**What to produce**.
Wherever the word "computer" occurs in the lines below, copy the whole line.

Pixel coordinate grounding data
══════
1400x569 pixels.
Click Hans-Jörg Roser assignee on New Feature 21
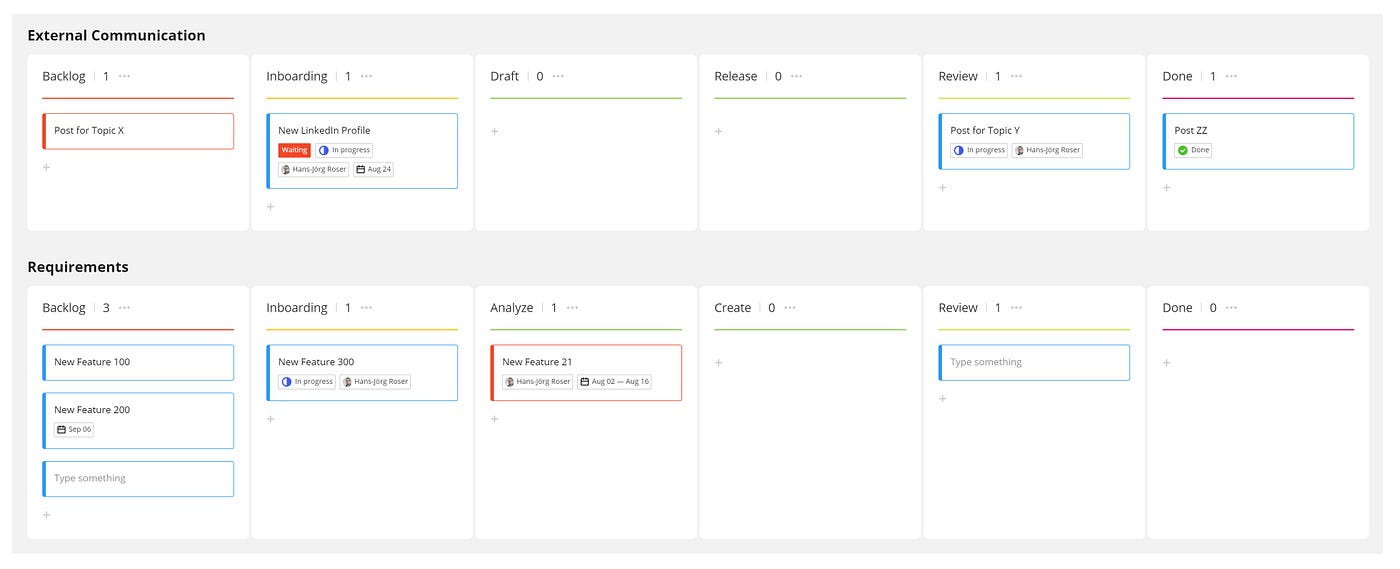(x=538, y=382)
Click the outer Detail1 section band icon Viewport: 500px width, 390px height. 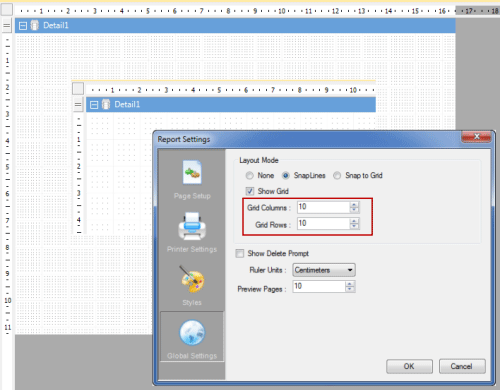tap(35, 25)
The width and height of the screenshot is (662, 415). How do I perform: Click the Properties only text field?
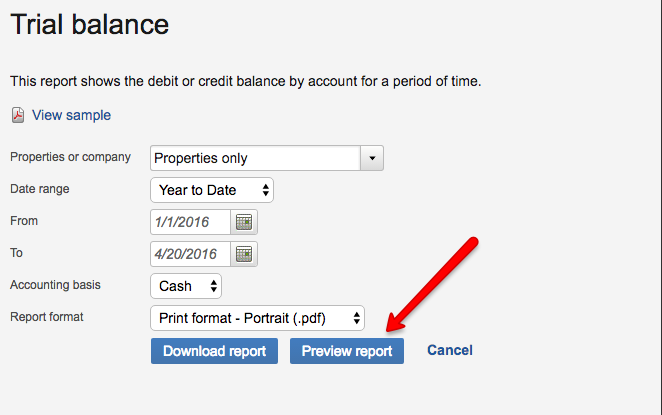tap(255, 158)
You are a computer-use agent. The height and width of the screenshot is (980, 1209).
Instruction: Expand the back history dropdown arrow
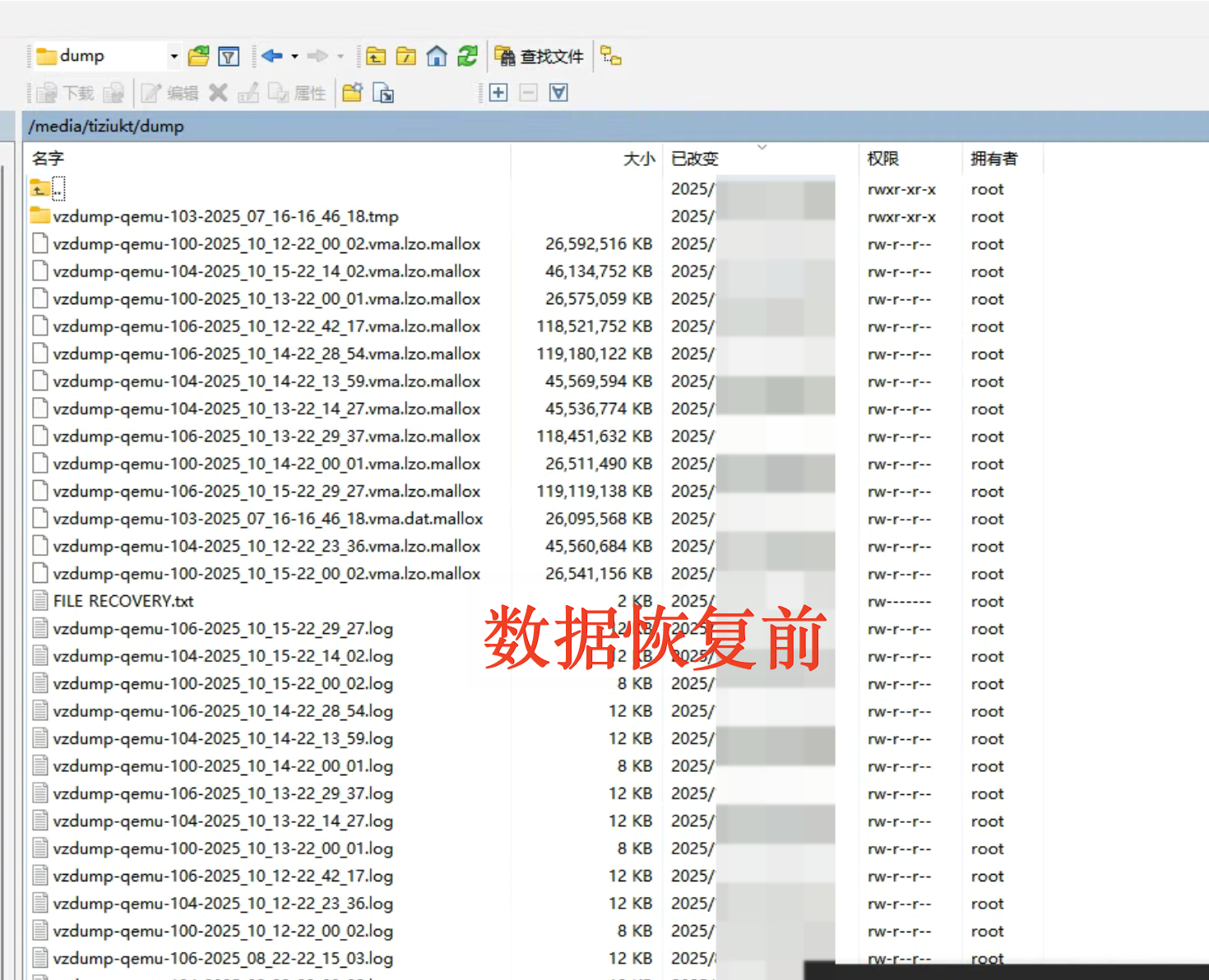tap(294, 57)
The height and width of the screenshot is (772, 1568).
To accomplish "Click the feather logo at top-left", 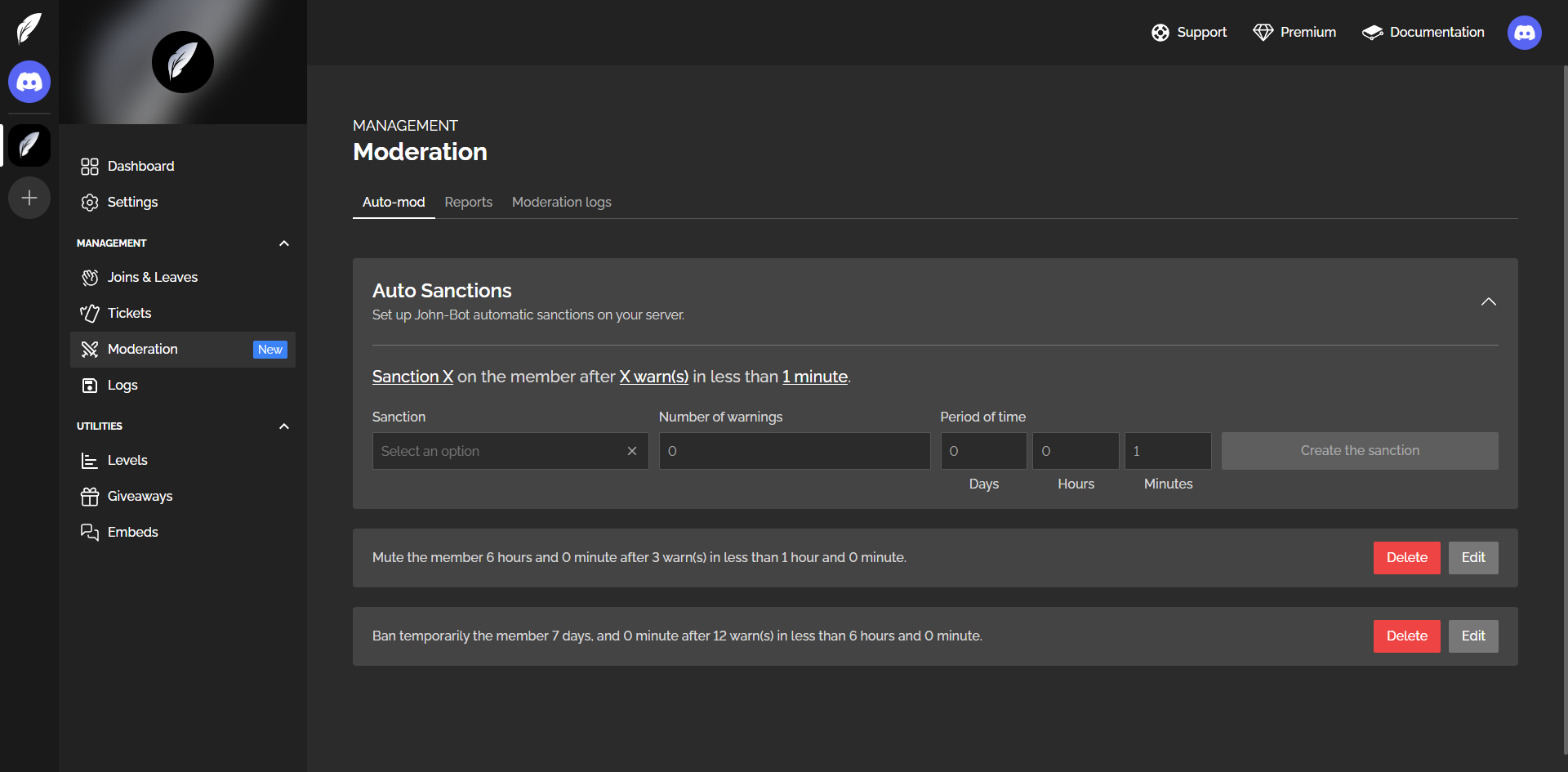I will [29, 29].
══════
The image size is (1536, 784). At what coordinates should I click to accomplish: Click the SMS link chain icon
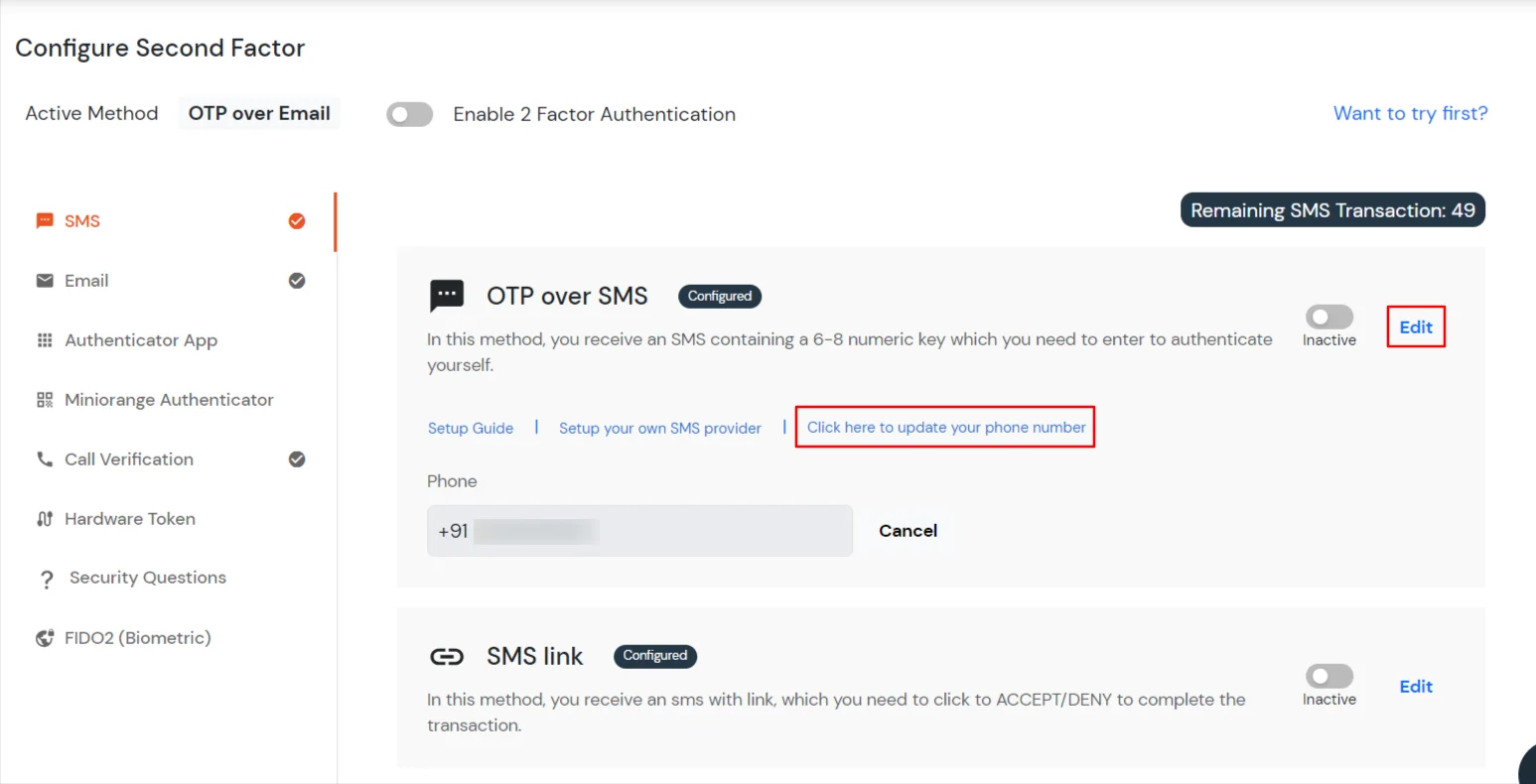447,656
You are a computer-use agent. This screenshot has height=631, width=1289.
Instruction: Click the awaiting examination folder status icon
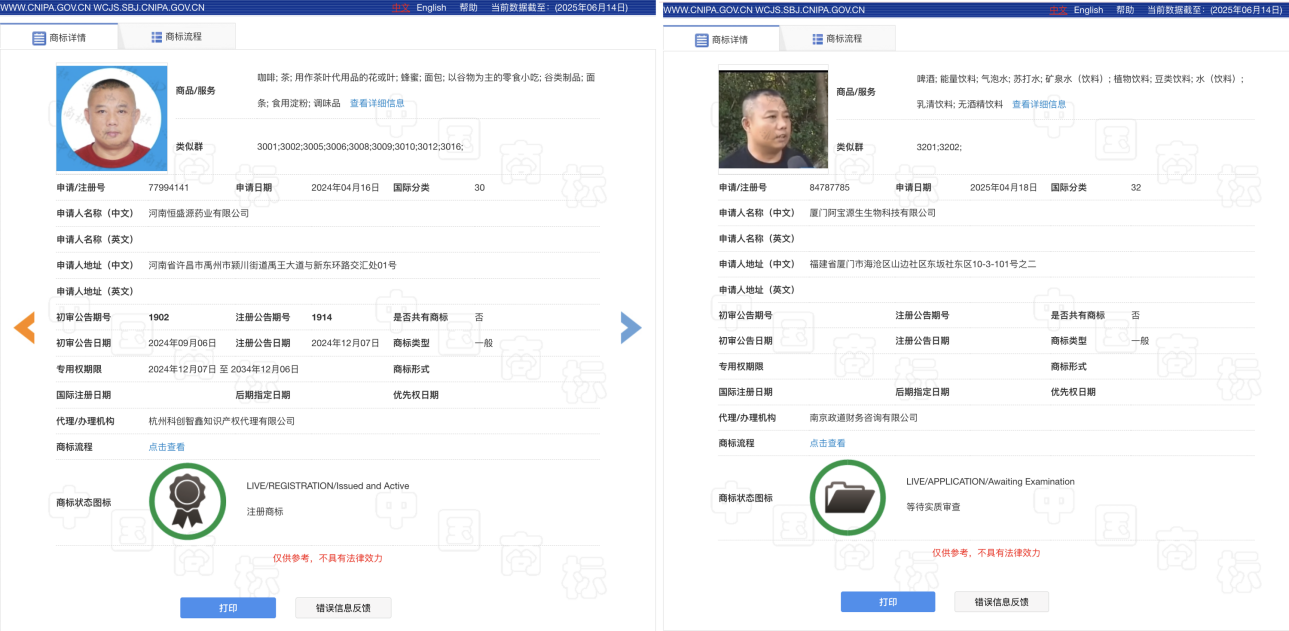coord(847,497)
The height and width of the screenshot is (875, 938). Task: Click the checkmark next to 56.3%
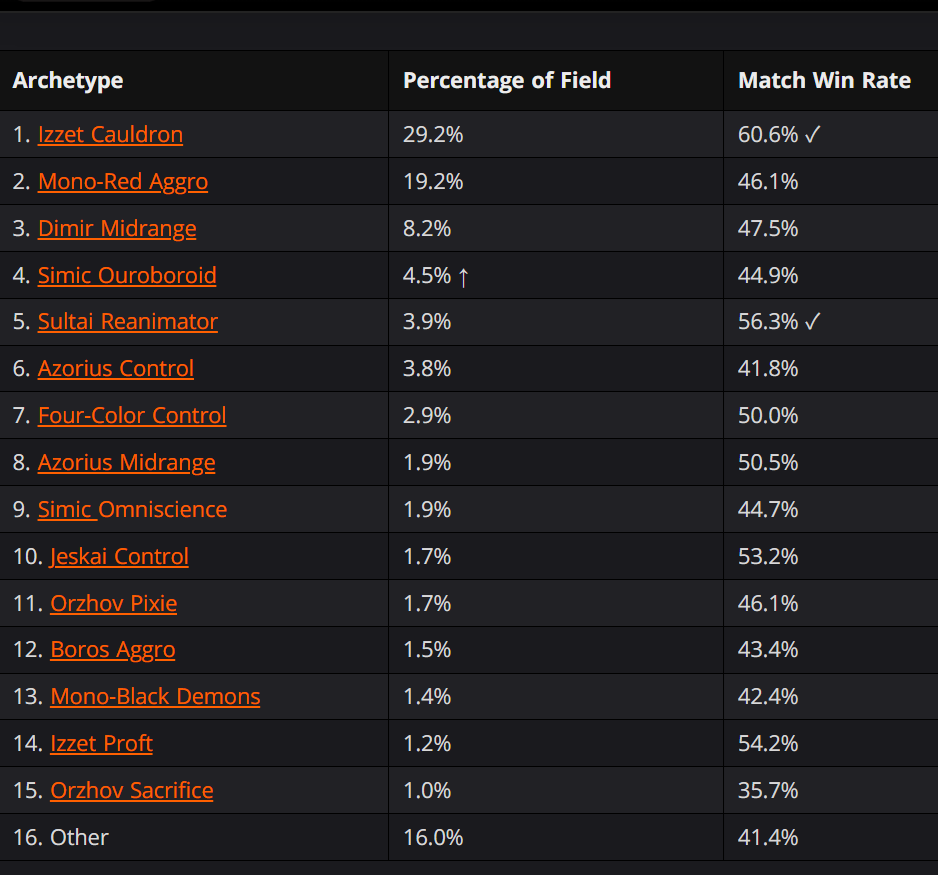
══════
**Answer to this task**.
You are a computer-use agent. The height and width of the screenshot is (980, 1209).
You are a computer-use agent. This screenshot has height=631, width=1289.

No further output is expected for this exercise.